British cinema in the late 1960s and into the 1970s was quite extraordinary.

Sitting alongside lowbrow sex comedies and low-budget horror movies were taut thrillers that often strayed close to the edge. The likes of Deadly Strangers, Twisted Nerve, Fright and Schizo spring to mind, and I Start Counting is similar in tone – a girl in peril, set against a backdrop of dreary British life, all tinged with brown and grey.

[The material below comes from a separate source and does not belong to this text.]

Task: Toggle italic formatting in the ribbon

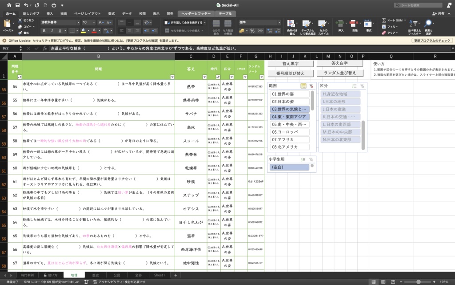Action: pyautogui.click(x=52, y=30)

i start counting film review coverI Start Counting is, however, perhaps slightly classier than the others on the list, perhaps because it’s based on an acclaimed, award-winning novel by Audrey Erskine Lindop.

“Shocking discovery”

In one of her earliest starring roles, a then-16-year-old Jenny Agutter plays Wynne, a naive 14-year-old Catholic schoolgirl with a major crush on her much older adoptive brother George. She begins fantasising about a possible future life for them together, despite scratches on his back and a discarded sweater covered in blood convincing her that George is in fact a serial killer who has struck several times in the local area.

Hoping to catch him in the act, she instead makes another shocking discovery. Meanwhile, Wynne’s precocious friend Corinne is about to get a very rude awakening of her own…

Some critics have argued that Agutter is a little too posh to play a working-class London teenager, but it’s her slightly detached air that enables her to portray Wynne’s dreamy, gullible nature so well.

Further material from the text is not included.